» **How to complete this task**
Filter the listing down to the lines containing the word "height".

» **Records to use**
▼
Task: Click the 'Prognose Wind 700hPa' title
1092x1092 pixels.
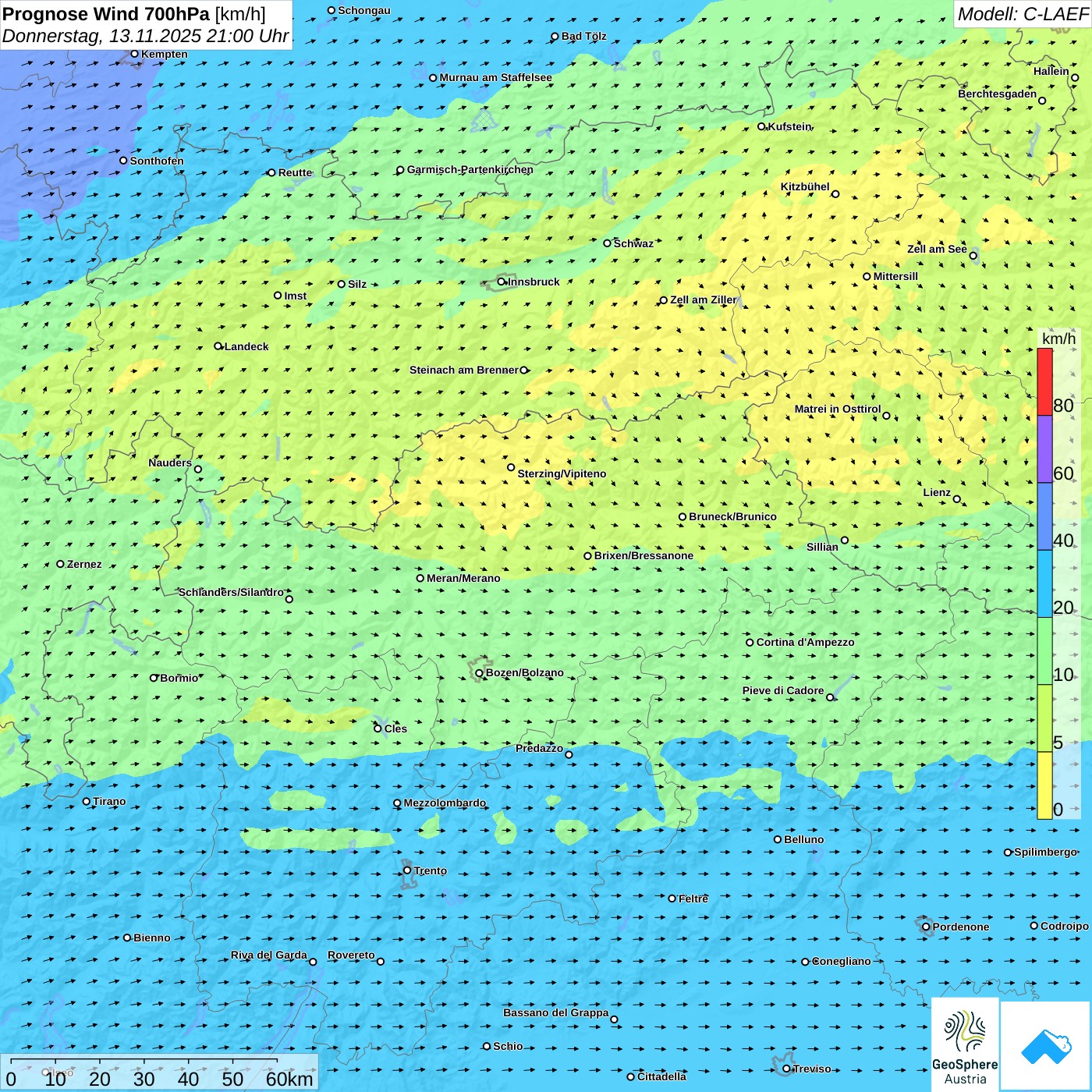Action: [x=106, y=14]
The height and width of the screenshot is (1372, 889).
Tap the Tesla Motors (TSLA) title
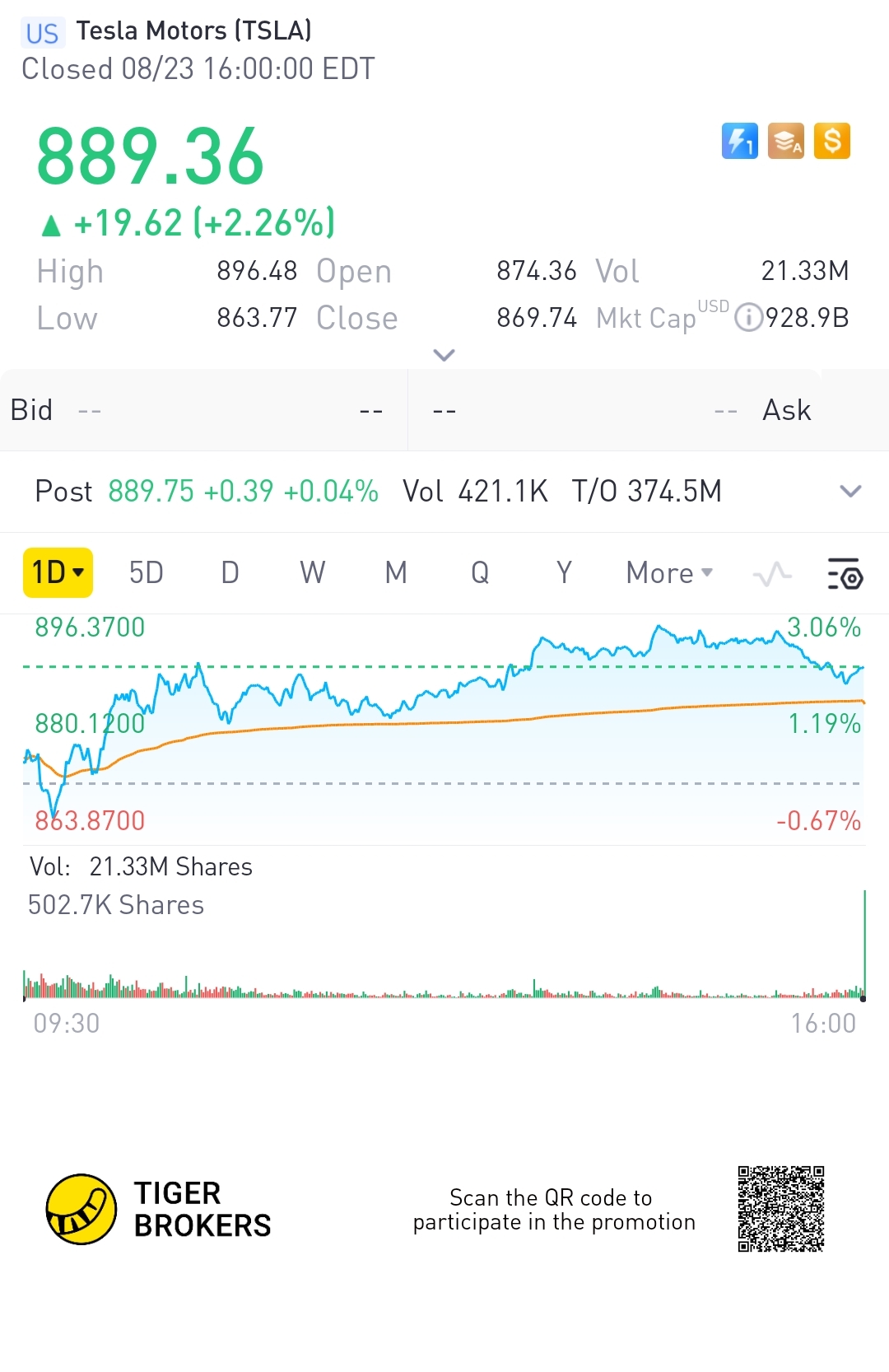[194, 31]
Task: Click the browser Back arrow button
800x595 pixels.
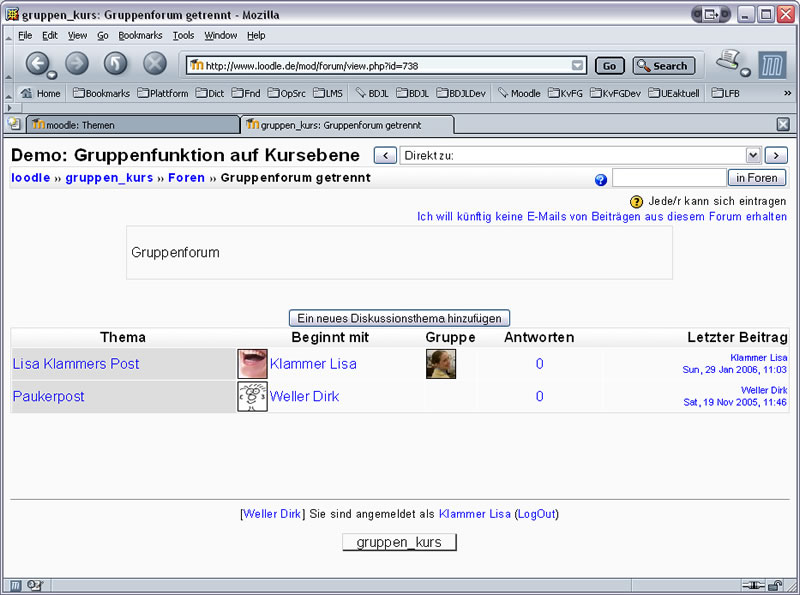Action: point(38,65)
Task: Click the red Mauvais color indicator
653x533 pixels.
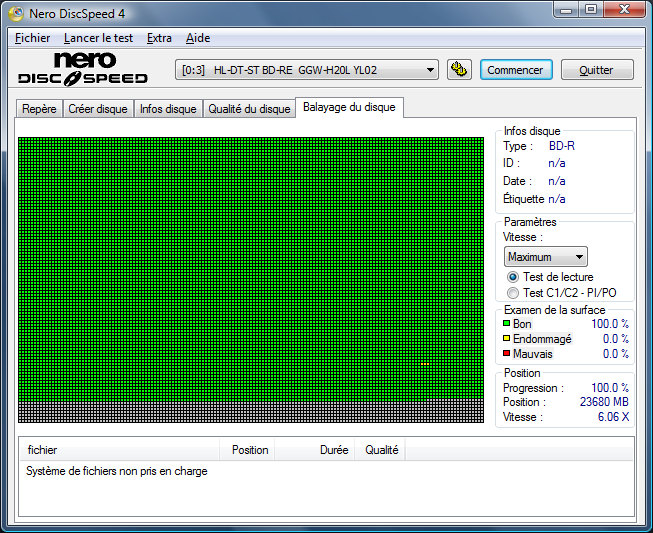Action: click(x=507, y=354)
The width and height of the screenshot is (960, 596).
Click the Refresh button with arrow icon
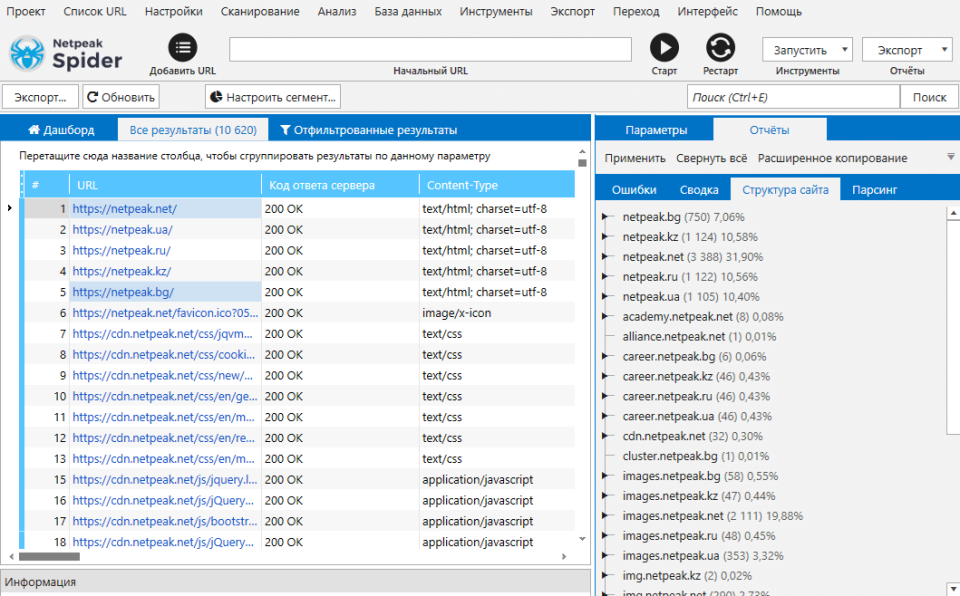(121, 97)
▲
» **Solution below**
The height and width of the screenshot is (1372, 889).
The width and height of the screenshot is (960, 596).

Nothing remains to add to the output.